Problem description: Return the full listing word for word, but drop every picture from it.

Data extract:
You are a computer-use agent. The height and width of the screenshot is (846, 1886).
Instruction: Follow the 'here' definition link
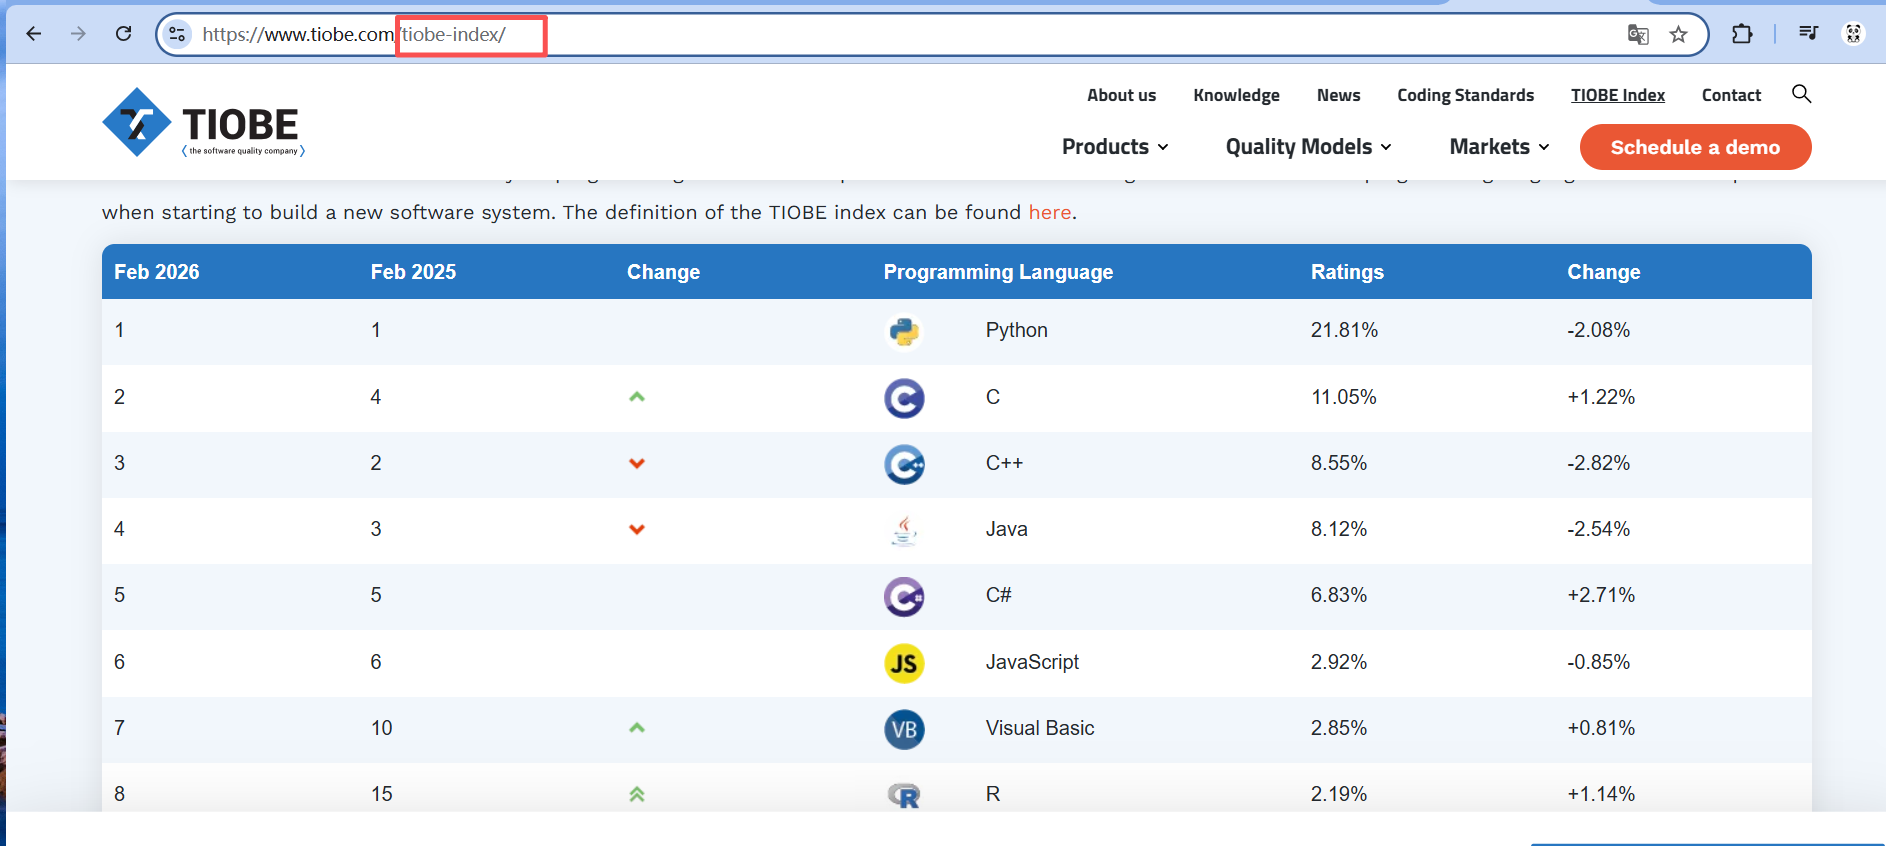pos(1050,212)
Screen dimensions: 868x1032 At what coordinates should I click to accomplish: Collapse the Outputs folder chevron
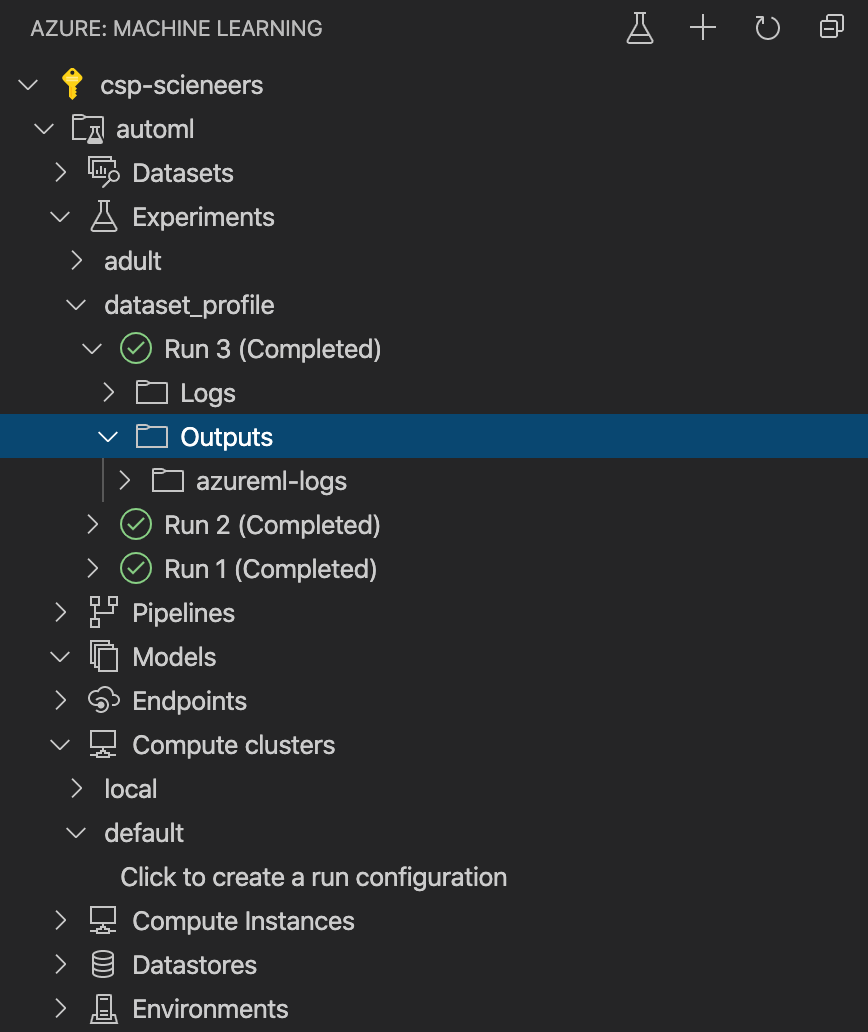click(108, 436)
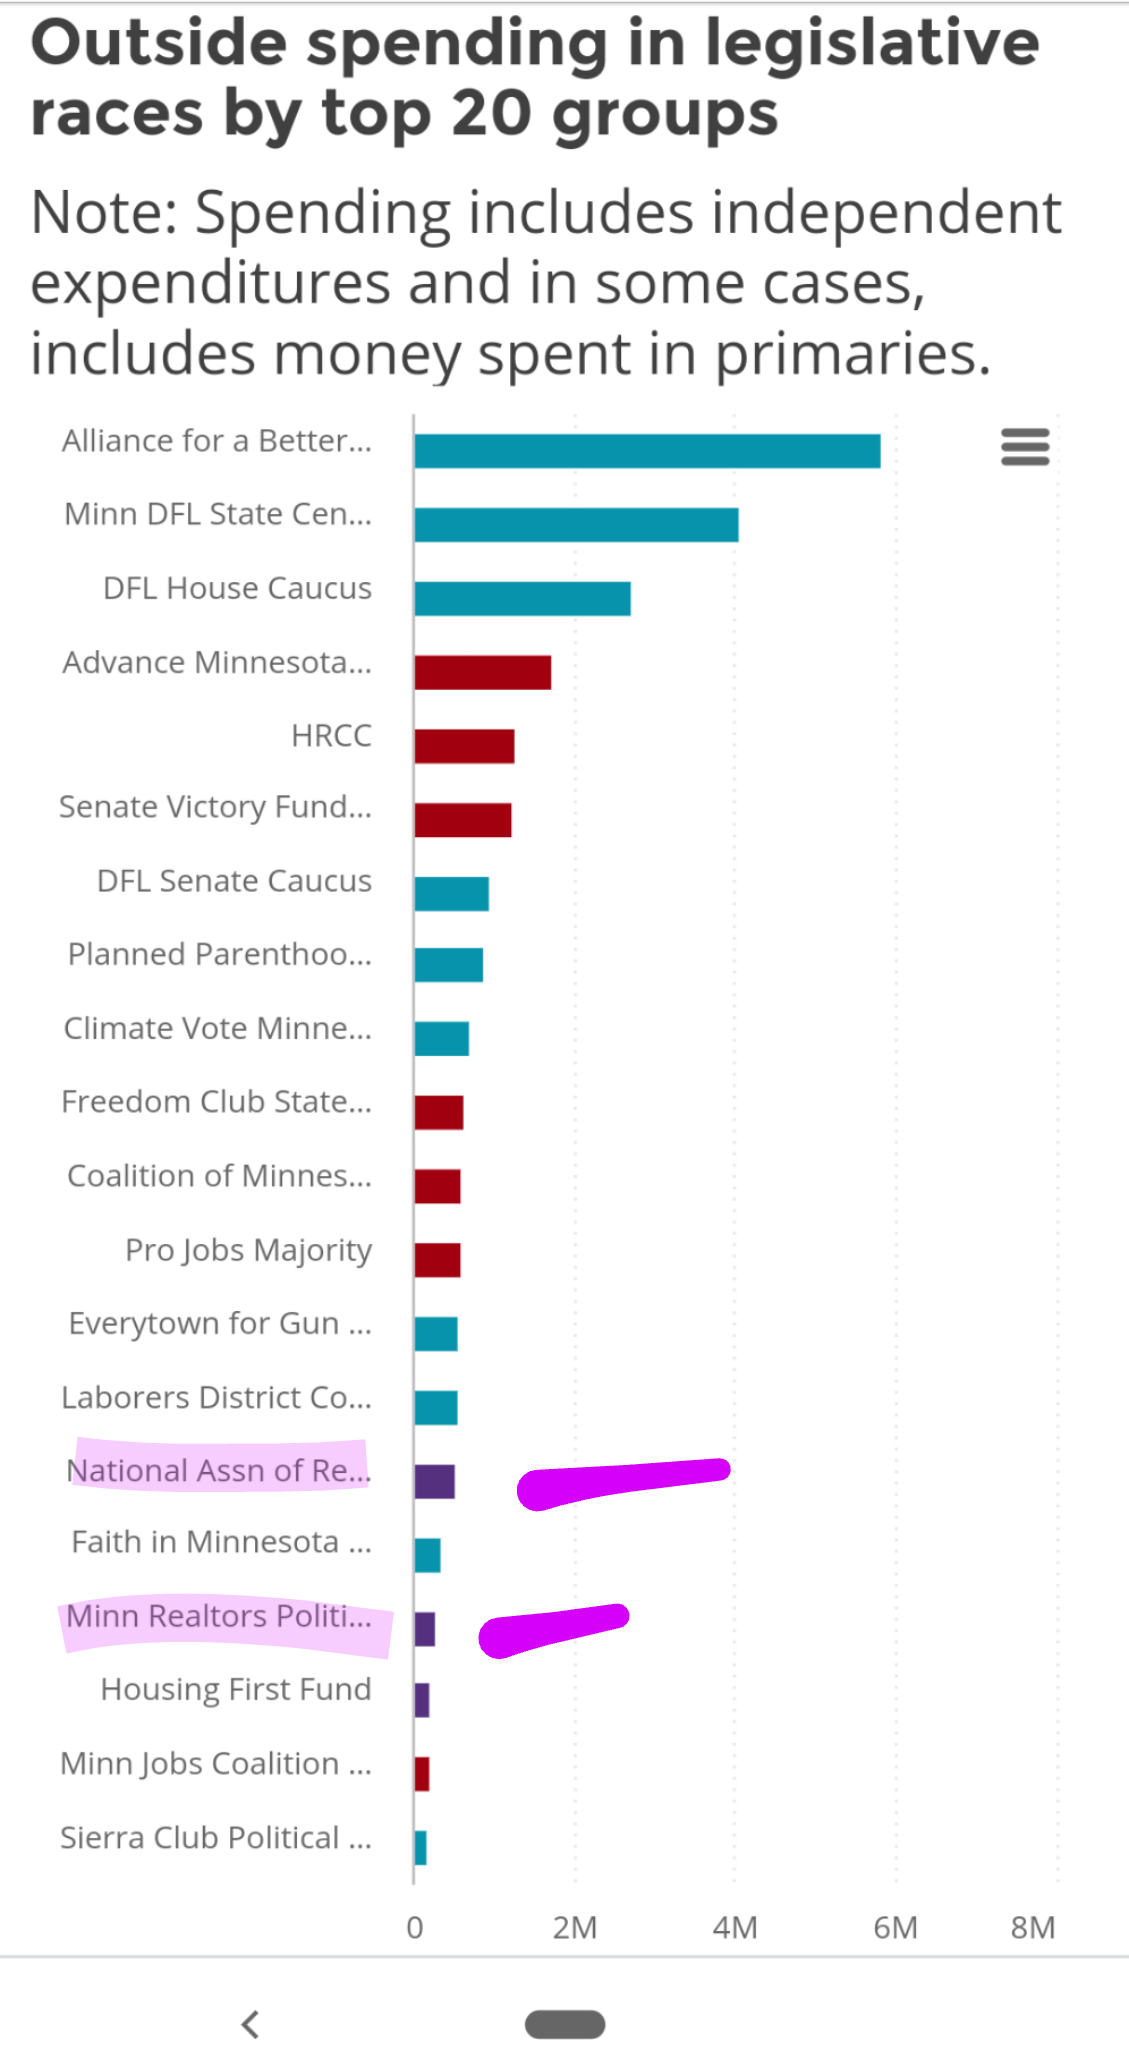Click the Minn Realtors Political purple bar
This screenshot has height=2048, width=1129.
[424, 1629]
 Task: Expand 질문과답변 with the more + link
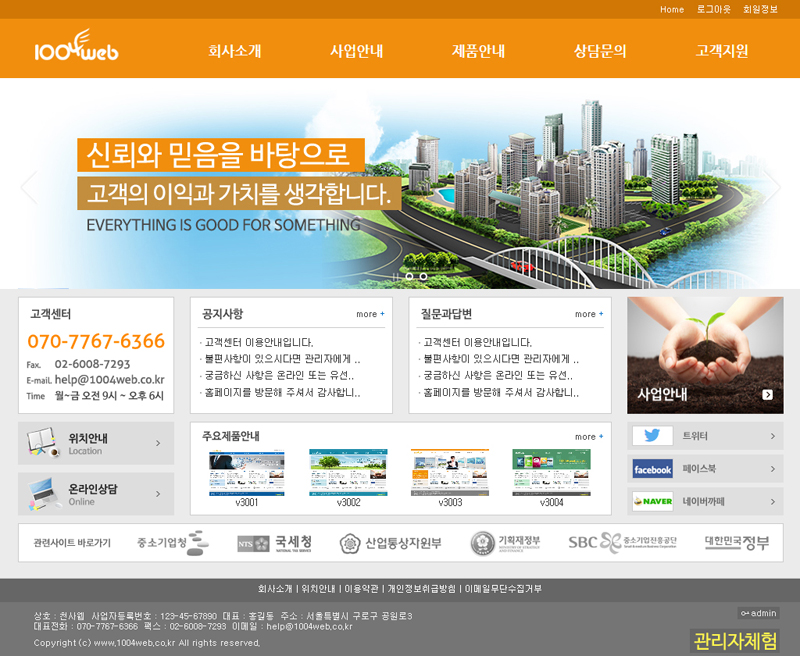pyautogui.click(x=589, y=314)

Task result:
You are a computer-use agent. The height and width of the screenshot is (846, 1886).
Instruction: Follow the 'here' definition link
pos(1050,212)
Screen dimensions: 868x1032 At what coordinates should I click to accomplish: Collapse the Outputs folder chevron
click(108, 436)
Click the Minn Realtors Political purple bar
This screenshot has height=2048, width=1129.
[424, 1629]
 Task: Expand 질문과답변 with the more + link
pyautogui.click(x=589, y=314)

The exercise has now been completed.